Learning to write speech controlled systems

Danny Staple’s Learn robotics Programming includes a chapter on the Mycroft speech recognition system, writing code for a Raspberry Pi interface to control a robot through talking with Python.

Definition

The ability to understand(to some limited degree) natural language aurally (through hearing).

Sci Fi

As recognising speech is an ability taken for granted by humans, it is also taken for granted that an advanced robot will do so too. In light of this, most Sci Fi robots and computers possess some level of speech processing, often far in advance of contemporary technology.

While the bot may only be able to respond in beeps and whistles, they often have the ability to follow whole conversations. some simpler ones simply obey a command.

Limitations

While it is rapidly improving, most speech recognition still prefer abruptly spoken commands. They can rarely follow a full conversation, as the higher level AI for that kind of system just does not exist.

They must be trained, and can fail to recognise speech when spoken with a different accent or dialect, or when someone has a cold.

Current Technology

The Google, Siri and Alexa systems have started to make robots that can listen and talk commonplace, with their abilities and speed growing rapidly.

The question with these is how much of the processing is done locally on the device, and how much involves sending your words to remote computers in the cloud, which has speed and privacy concerns, as well as robustness if it relies on a connection to the internet.

There are a number of single chip devices on the market which offer speech recognition ability. They are often a little limited, but for a device which requires simple one or two word commands, they more than suffice.

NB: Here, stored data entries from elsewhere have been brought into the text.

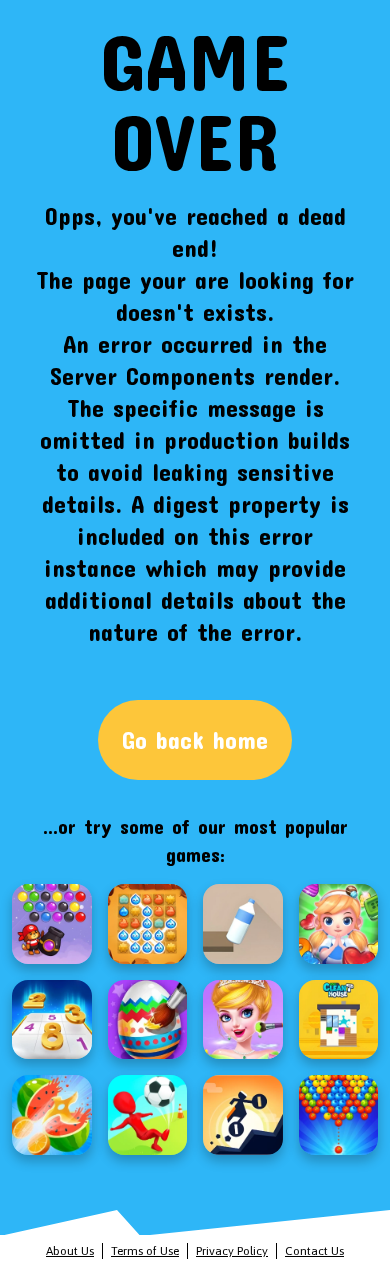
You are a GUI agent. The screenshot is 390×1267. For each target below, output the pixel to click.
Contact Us (314, 1251)
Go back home (195, 740)
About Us (70, 1251)
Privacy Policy (232, 1251)
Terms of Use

Universities and Research groups are constantly striving to improve the current offerings, and remove many of the known limitations.

Uses

It is used in the hobbyist robot community with various Raspberry pi offerings, with the Learn Robotics Programming book showing a way to add this into your own projects.

Some offices use them for dictation, although a well trained typist will be excessively faster.

Mobile phones commonly have basic recognition of names for a lookup, though this is quite an unreliable system.

Perhaps a more interesting use at the moment is in Subtitling. A current technique known as respeaking means a human operator listens to a program, and the respeaks the dialogue, without inflection, dialect or accents into a capture program. It is a fledgling technology, and the final goal is to take the human operator out of the loop. This use will certainly start to push the bounds of context inference.

In-car navigation systems allow a destination to be spoken to it for it to route to.

Our Future

Certainly for domestic robots, it is worth having this feature, and as the technology gets better, there will come a point where you can instruct your robot vocally - having the robot respond in all manner of ways (a simply beep pattern would suffice).

Industrial robots in dangerous environments should have enough to at least recognise the STOP command yelled at them. this would enhance safety a great deal.